En Europe, il n’y a pas de lien évident entre le (dé)couplage et les consommations d’antibiotiques, ici pour l’année 2010. Ainsi, en Espagne comme en Italie, ce sont des pharmacies, spécialisées en produits vétérinaires, qui vendent la majorité des médicaments aux éleveurs, de même qu’aux vétérinaires. Mais la consommation d’antibiotiques espagnole, ramenée à la biomasse animale, est l’une des plus élevées d’Europe, atteignant 241 mg/kg. Elle est cinq à dix fois plus élevée que dans les pays scandinaves (30 à 50 mg/kg) où le découplage est aussi pratiqué, avec toutefois des dérogations. Ainsi, les vétérinaires danois peuvent délivrer les antibiotiques qu’ils prescrivent en quantités restreintes et « à prix coûtant » (avec une marge limitée à 5 %).

Dans les États où le couplage est en vigueur, les vétérinaires représentent, comme en France, l’ayant droit le plus important, avec 60 à 95 % du marché, selon l’importance d’un troisième ayant droit : les distributeurs agricoles spécialisés comme les coopératives en France ou les merchants britanniques. La part de marché des pharmaciens y est toujours très réduite. Dans ces pays, la consommation d’antibiotiques varie entre 50 mg/kg en Irlande et 180 mg/kg en Belgique.

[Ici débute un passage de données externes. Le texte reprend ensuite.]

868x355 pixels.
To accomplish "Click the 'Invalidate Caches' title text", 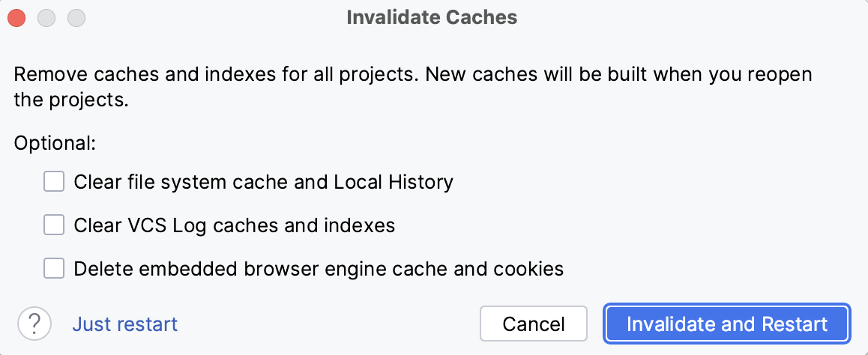I will [432, 16].
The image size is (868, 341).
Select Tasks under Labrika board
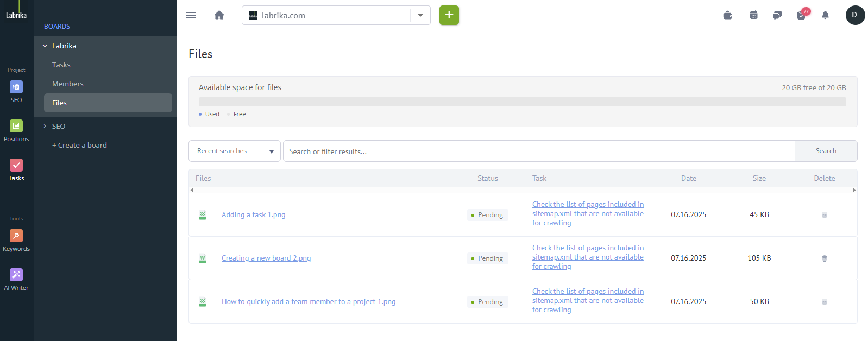61,65
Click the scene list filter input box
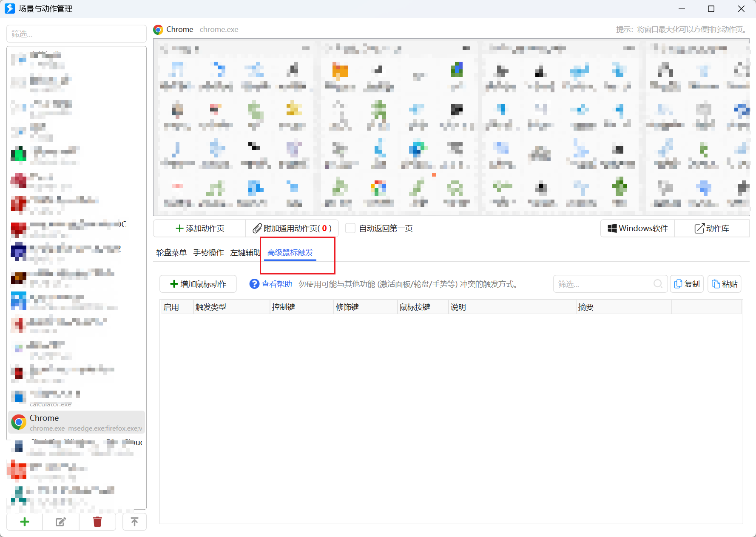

Au final, les consommations sont les plus faibles dans les pays où la prescription du vétérinaire est la mieux respectée, comme dans le nord de l’Europe. À l’inverse, là où l’automédication par les éleveurs prolifère, par exemple en Espagne, les ventes d’antibiotiques augmentent. En effet, dans les pays latins, il se trouve toujours un confrère pour régulariser les demandes (ou les besoins ?) des éleveurs, avec ou sans couplage avec la délivrance par le prescripteur.

Affranchir les vétérinaires de l’influence des laboratoires

La mission “mesure 29” a été surprise de constater la forte implication des laboratoires dans la formation continue et initiale, y compris au sein des écoles vétérinaires. Ainsi, certains enseignants sont remunérés en totalité par les industriels, même si, à l’heure de la rigueur budgétaire, les fameux partenariats public-privé (PPP) sont promus dans les établissements publics. La mission propose d’inscrire dans la loi un dispositif anti-cadeaux similaire à celui des médecins. Il prévoirait l’interdiction de recevoir « des avantages en nature ou en espèces sous quelque forme que ce soit, d’une façon directe ou indirecte » de la part des entreprises pharmaceutiques. Un décret pourrait gérer les cas d’exclusion, notamment pour le financement des actions de formation continue par les laboratoires. Surtout, la mission demande davantage de transparence en instaurant une déclaration publique d’intérêt (DPI) pour les enseignants, les conférenciers, pour toute intervention dans les écoles vétérinaires, les congrès, les commissions. Les financements multiples devaient être privilégiés par rapport au soutien unique. Et les industriels ne pourraient plus sponsoriser des actions sur les antibiotiques à destination des éleveurs ou des techniciens.

Quant à la publicité sur les antibiotiques, son contrôle devait encore être renforcé. Elle sera strictement réservée aux seuls vétérinaires et pharmaciens. à l’inverse, la publicité sur les vaccins et les autovaccins serait assouplie.